• WHAT TO PRODUCE:
All of the records that follow need to be copied word for word, without the pictures.

• DATA FOR THIS TASK:
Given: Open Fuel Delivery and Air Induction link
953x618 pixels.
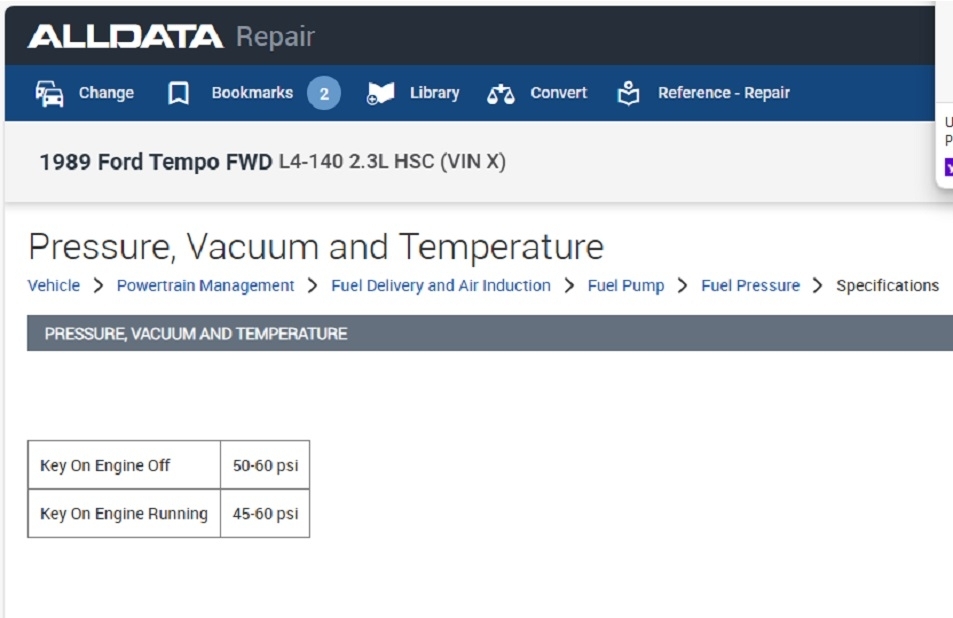Looking at the screenshot, I should 441,286.
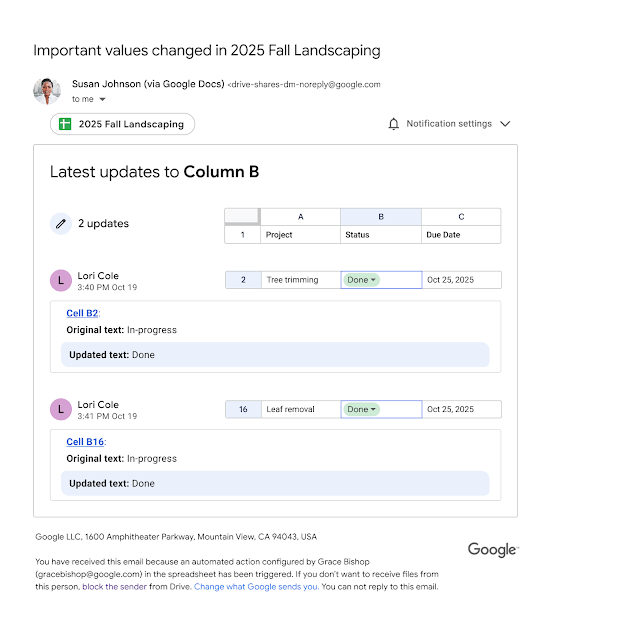Click Lori Cole's avatar for the 3:40 PM update
Image resolution: width=619 pixels, height=640 pixels.
[61, 281]
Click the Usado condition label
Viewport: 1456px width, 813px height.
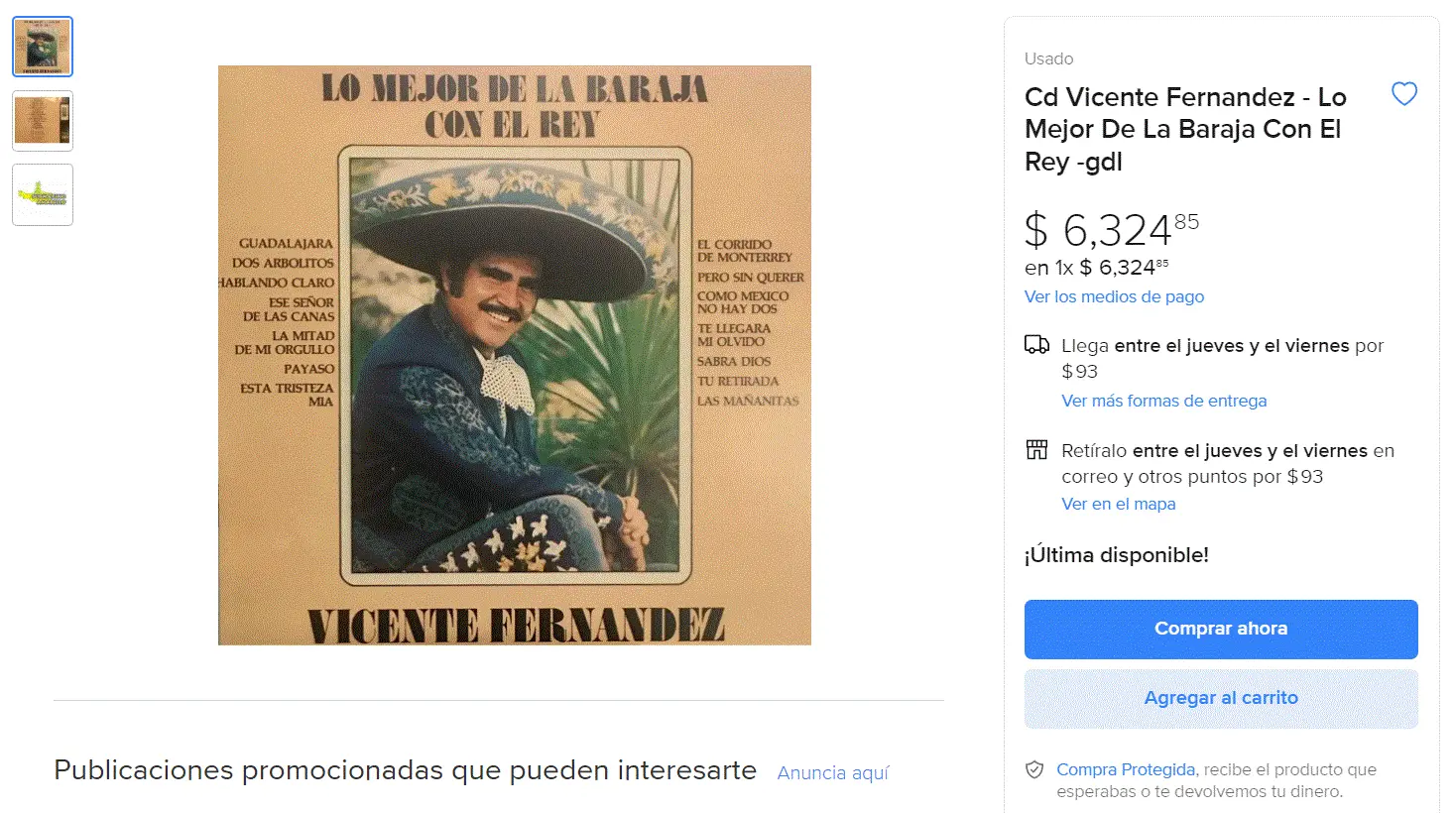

• RESPONSE FOR THIS EXERCISE:
Given: Open Fuel Delivery and Air Induction link
953x618 pixels.
Looking at the screenshot, I should 441,286.
Click Lori Cole's avatar for the 3:40 PM update
Image resolution: width=619 pixels, height=640 pixels.
[61, 281]
Click the Usado condition label
Viewport: 1456px width, 813px height.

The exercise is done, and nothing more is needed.